TRY IT:
Restate each record word for word, omitting whatever pictures it holds.

(Dataset entries)
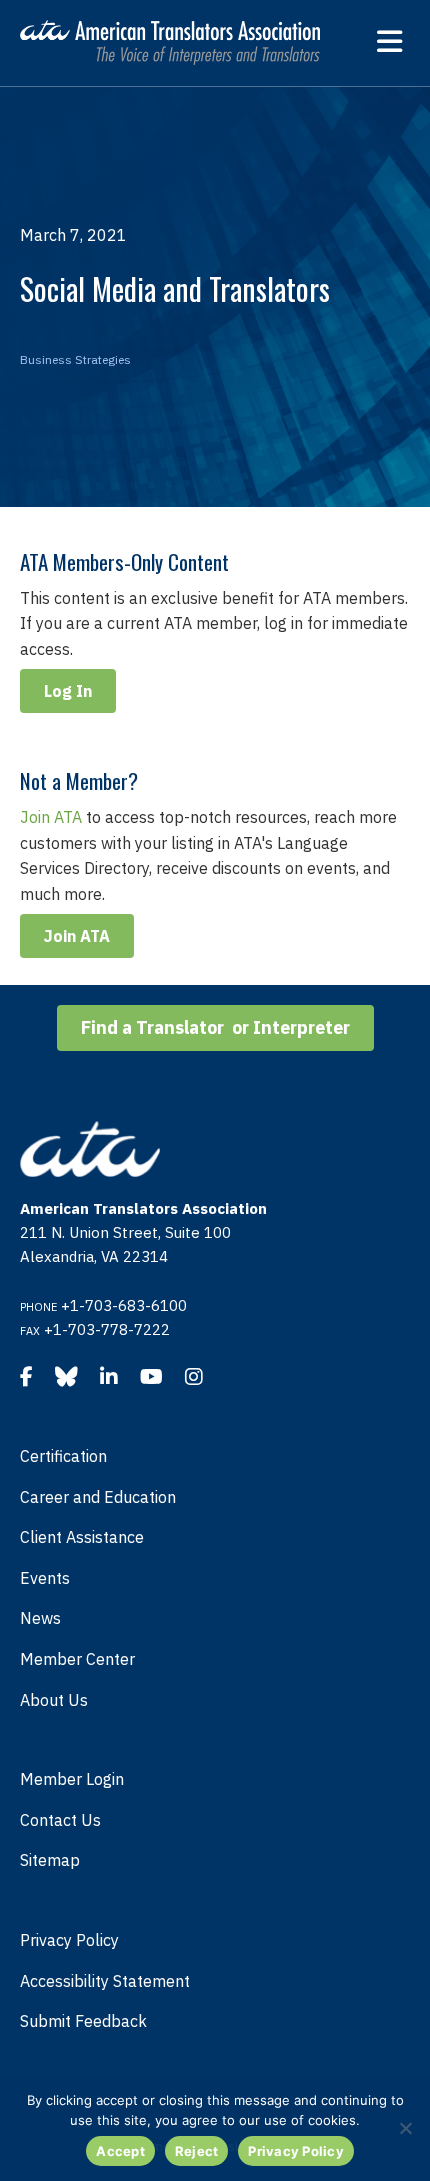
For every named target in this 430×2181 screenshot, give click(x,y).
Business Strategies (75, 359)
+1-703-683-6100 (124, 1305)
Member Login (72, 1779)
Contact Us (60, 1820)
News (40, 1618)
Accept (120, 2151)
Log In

EXERCISE RESULT:
For every named target in this 430×2181 screenshot, give click(x,y).
Business Strategies (75, 359)
+1-703-683-6100 (124, 1305)
Member Login (72, 1779)
Contact Us (60, 1820)
News (40, 1618)
Accept (120, 2151)
Log In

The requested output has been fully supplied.